##### Document text

Current channelling in time-domain airborne electromagnetic data
J. Reid and J. Macnae
Exploration Geophysics
31(2) 150 - 157
Published: 2000
Abstract
Airborne electromagnetic (AEM) surveys for mineral exploration generate vast quantities of data. Rigorous electromagnetic (EM) modelling of geologically realistic structures is very computationally expensive, and interpretation of local AEM anomalies is usually based on approximate or nomogram methods. These methods typically account only for vortex induction in a conductive target, and are only valid if the host medium containing the target is poorly conductive, or if measurements are made at long delay times. When a target is either wholly or partly embedded in a conductive host, current channelling may enhance its response in comparison with that due to vortex induction, and the exciting and secondary fields are modified by 'blanking' effects as they pass through the host. The relative importance of current channelling and vortex induction depends strongly on the target and host parameters, the location of the AEM system relative to the target, and on the measurement delay time. In some instances, galvanic currents may dominate the entire target response, and models that account only for galvanic excitation can be applied. At the relatively early times employed in AEM prospecting, it is necessary to account for blanking of the current channelling response by the host medium, imposed as the secondary fields pass from the target to the receiver. Blanking effects can, however, be ignored if modelling is carried out at the resistive limit of the response. Shallow regolith features, such as palaeochannels, may give rise to observable AEM current-channelling anomalies. A field example from the Lawlers area of Western Australia demonstrates that the AEM anomaly associated with a known palaeochannel can be largely explained by the galvanic response of horizontal thin-sheet targets embedded in the overburden of a two-layered Earth. The host and palaeochannel parameters required to reproduce the observed anomaly are consistent with those derived from drilling, surface EM and DC resistivity surveys, and petrophysical measurements.https://doi.org/10.1071/EG00150
© ASEG 2000

##########
##### Material supplied

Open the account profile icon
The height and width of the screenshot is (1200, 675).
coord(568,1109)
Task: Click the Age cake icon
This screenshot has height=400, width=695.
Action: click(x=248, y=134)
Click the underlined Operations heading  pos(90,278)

##########
##### Material supplied

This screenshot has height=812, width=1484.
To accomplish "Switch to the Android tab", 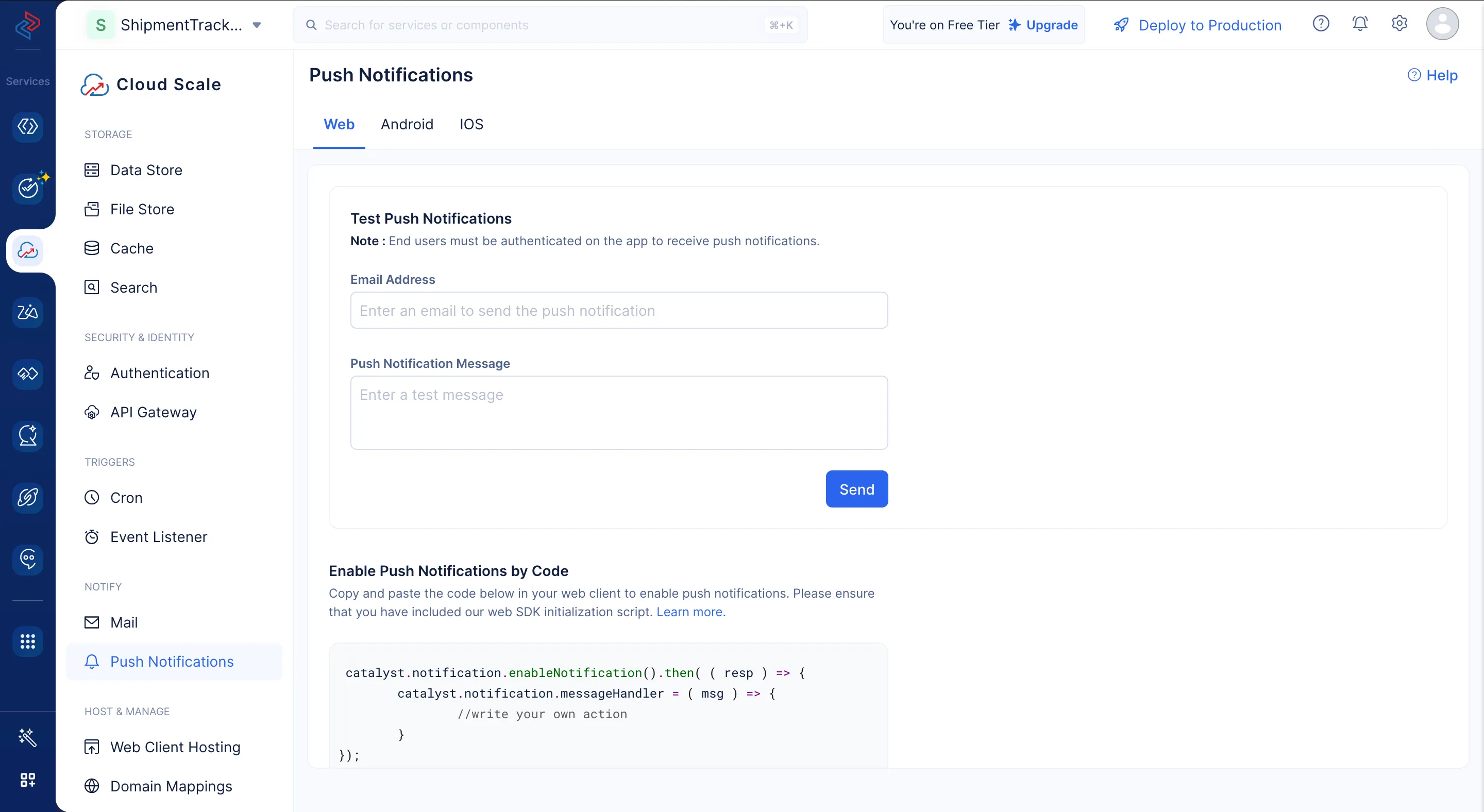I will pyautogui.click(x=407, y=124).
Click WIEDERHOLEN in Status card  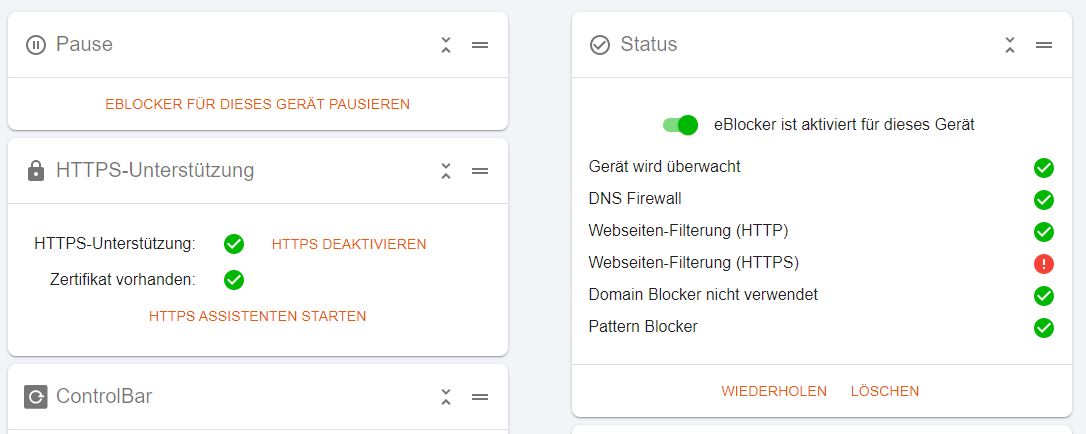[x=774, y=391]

##########

• _Directions for this task_
In the abstract on current channelling, which area does the field example come from? The listing is separate material with no connection to the abstract.

• _Right answer_
The Lawlers area of Western Australia.